Recipe for Thai Salad
Made with only gluten and dairy-free ingredients, this Recipe for Thai Salad is one you can feel confident serving for all to enjoy!
- Prep Time: 15
- Cook Time: 0 minutes
- Total Time: 15 minutes
- Yield: 4-6 1x
Ingredients
Recipe for Thai Salad
- 1 head Boston lettuce, washed, dried, and torn into bite-size pieces
- 1/2 cup chopped fresh mint
- 1/2 cup chopped fresh cilantro
- 1 red bell pepper, finely chopped
- 1 cucumber, peeled, seeded, and finely chopped
- 1/2 red onion, finely chopped
- 1 can (15-ounces) whole baby corn, drained and chopped
- 1 (11-ounce) can mandarin oranges, drained
- 1 can (8-ounces) chopped water chestnuts, drained
- 1/2 cup dry-roasted peanuts, finely chopped (can substitute for sunflower seeds)
Tahini Vinaigrette
- 1/4 cup unrefined toasted sesame oil
- 2 teaspoons rice wine vinegar
- 1 tablespoon raw honey
- 2 tablespoons tahini
- 1 tablespoon gluten free soy sauce
- Juice from 1 lime
- 1/4 teaspoon crushed red pepper
Instructions
Recipe for Thai Salad
- In a large serving bowl, add the lettuce, mint, cilantro, bell pepper, cucumber, onion, corn, oranges and water chestnuts (Note: be sure all salad ingredients are very dry.)
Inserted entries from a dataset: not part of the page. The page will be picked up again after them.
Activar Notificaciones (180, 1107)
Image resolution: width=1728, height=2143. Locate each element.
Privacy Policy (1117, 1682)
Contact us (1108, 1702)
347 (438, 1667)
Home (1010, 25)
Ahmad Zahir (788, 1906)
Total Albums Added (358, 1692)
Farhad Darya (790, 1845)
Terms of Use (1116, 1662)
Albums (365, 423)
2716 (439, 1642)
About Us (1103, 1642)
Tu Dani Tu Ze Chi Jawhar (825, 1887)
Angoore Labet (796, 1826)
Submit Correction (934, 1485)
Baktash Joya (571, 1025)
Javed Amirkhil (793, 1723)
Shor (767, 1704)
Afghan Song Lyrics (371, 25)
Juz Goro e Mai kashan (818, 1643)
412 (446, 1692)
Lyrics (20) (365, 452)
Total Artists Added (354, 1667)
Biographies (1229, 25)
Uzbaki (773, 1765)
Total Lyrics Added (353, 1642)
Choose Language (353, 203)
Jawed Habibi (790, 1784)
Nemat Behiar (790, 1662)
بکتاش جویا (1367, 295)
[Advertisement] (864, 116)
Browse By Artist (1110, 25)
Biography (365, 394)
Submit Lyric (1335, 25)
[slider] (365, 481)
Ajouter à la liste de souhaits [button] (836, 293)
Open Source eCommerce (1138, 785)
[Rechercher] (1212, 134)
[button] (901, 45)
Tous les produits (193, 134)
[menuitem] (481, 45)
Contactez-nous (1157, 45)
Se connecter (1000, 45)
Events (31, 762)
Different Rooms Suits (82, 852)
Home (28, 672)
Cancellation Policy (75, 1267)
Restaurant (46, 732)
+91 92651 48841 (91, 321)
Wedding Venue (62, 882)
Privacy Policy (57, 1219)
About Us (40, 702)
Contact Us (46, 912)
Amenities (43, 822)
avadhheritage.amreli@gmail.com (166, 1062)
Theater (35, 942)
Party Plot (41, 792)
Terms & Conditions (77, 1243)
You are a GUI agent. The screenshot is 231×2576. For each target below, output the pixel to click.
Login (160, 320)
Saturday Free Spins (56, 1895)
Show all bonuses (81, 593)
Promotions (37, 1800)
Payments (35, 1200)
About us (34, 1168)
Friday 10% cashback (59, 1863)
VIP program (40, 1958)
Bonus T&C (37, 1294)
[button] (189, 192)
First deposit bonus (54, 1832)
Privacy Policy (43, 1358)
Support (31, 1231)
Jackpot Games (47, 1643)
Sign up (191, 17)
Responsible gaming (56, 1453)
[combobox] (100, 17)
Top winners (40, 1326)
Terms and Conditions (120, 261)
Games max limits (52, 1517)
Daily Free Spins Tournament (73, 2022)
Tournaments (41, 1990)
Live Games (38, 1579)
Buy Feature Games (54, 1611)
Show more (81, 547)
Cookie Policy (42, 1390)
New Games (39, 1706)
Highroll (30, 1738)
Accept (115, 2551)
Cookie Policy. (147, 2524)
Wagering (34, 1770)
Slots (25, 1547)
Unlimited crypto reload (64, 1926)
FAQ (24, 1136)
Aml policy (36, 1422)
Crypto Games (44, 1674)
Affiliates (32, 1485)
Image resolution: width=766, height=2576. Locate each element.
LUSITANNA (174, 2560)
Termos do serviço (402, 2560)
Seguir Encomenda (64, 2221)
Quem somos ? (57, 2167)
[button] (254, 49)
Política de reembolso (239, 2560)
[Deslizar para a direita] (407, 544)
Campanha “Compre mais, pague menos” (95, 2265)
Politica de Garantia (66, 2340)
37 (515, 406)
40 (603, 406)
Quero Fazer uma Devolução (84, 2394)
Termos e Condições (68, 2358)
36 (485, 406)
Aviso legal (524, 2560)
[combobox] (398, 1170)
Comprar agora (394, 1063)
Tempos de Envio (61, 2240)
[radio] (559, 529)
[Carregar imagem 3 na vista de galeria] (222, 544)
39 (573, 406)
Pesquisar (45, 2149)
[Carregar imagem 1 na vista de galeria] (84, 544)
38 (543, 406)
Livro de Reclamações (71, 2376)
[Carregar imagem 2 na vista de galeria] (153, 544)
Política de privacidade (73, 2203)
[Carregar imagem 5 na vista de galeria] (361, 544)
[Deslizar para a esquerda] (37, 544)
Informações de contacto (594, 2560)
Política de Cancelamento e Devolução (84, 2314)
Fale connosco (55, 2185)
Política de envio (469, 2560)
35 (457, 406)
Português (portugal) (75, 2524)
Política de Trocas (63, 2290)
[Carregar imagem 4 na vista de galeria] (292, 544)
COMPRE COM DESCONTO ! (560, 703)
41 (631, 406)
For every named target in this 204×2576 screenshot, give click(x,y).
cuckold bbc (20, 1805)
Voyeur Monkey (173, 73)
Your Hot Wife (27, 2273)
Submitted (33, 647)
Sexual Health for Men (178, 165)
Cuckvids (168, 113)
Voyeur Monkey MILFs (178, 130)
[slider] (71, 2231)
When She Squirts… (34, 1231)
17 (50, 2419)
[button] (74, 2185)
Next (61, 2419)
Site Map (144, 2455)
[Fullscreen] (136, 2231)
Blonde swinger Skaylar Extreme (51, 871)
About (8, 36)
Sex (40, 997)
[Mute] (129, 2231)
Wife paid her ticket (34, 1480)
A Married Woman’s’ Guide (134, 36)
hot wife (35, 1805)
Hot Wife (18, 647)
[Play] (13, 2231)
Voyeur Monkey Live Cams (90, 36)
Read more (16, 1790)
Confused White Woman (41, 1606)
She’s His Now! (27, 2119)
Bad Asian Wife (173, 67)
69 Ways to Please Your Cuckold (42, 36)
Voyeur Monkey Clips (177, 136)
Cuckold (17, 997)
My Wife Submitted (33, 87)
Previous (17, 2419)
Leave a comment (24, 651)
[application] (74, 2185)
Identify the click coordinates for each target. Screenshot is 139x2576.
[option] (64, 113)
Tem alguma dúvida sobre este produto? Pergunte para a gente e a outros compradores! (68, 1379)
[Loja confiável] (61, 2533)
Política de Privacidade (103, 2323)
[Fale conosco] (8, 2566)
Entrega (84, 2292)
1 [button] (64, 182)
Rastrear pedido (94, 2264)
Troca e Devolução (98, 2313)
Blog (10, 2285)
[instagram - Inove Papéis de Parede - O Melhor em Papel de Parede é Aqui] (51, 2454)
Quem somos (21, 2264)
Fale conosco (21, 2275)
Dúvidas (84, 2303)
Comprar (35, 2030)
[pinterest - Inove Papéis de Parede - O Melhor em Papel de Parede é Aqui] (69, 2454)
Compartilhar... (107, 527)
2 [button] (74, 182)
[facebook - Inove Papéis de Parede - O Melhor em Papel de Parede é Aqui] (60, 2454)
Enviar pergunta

- Gently toss all ingredients.
- Pour the Tahini Vinaigrette on top of the salad and gently toss. Sprinkle the peanuts (or sunflower seeds) on top of the salad just before serving.
- Serve immediately, and enjoy!
Tahini Vinaigrette
- Place all of the ingredients for the tahini vinaigrette in a small mixing bowl and whisk well with a fork.
- Pour the vinaigrette over the Thai Salad, toss well and then let sit for about 10 minutes at room temperature for the flavors to develop. Serve at room temperature or outside.